Swadarma (or Swadarma ParagonCorp, with ParagonCorp granted for naming rights) is a Transjakarta bus rapid transit station located on Ciledug Raya Boulevard, Ulujami, Pesanggrahan, South Jakarta, Indonesia, serving Corridor 13.

== History ==
The station was first opened on 1 March 2018, alongside JORR station. When it started operations, the station had low passenger utilisation because passengers were unaware it had opened.

On 1 December 2025, renovation works on the station officially started, and was closed from 23 December 2025. It was planned to reopen on 30 December, but was delayed and reopened only on 23 January 2026. All the renovation results were inaugurated on 9 July 2026 by Jakarta Governor, Pramono Anung.

== Naming rights ==
On 16 January 2025, the station was renamed Swadarma ParagonCorp after cosmetics company ParagonCorp (PT Paragon Technology and Innovation, known under its Wardah, Make Over, and Kahf brands) signed a naming rights contract. The contract with ParagonCorp also included the company's agreement to provide water dispensers at BRT stations on the network, as well as to construct a new skybridge and install a new lift to enable step-free access at Swadarma station. The naming rights and renovation works were inaugurated by Governor Pramono Anung on 9 July 2026.

== Building and layout ==
The station features a design similar to many other stations along the Corridor 13's elevated track, with the main building being tall but narrow. It features six sets of platform doors on each side and a small toilet at one end of the station.
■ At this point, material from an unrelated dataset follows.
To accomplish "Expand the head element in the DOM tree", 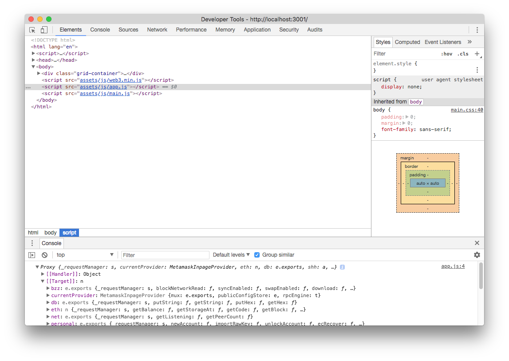I will coord(33,60).
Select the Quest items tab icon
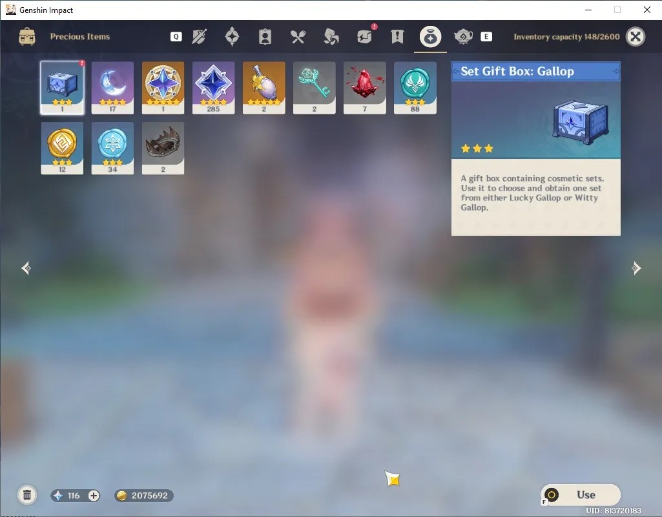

After construction and retrofit work in 2026, the station is one of only two wheelchair-accessible stations along Corridor 13's elevated track, the other being CSW 1. The renovated station also features a wooden pole design, similar to that of Simpang Ragunan station.
| North | towards Tegal Mampang, towards Pancoran, and towards Flyover Kuningan (Cipulir) → |
Island platform, doors open on the right-hand side
| South | ← (JORR) | towards CBD Ciledug and towards Puri Beta 2 |

== Incident ==
On 23 February 2026, two Transjakarta buses were involved in a head-on collision alongside the elevated track between Swadarma ParagonCorp and Cipulir stations. The two buses were Bianglala Metropolitan's Mercedes-Benz OH 1626, numbered BMP-220263, and Mayasari Bakti's Scania K310IB, numbered MYS-17100. The investigation revealed that the driver of BMP-220263 experienced microsleep and unintentionally drove the bus into the right lane instead of the left. There were no casualties, but 24 passengers were injured and taken to the hospital.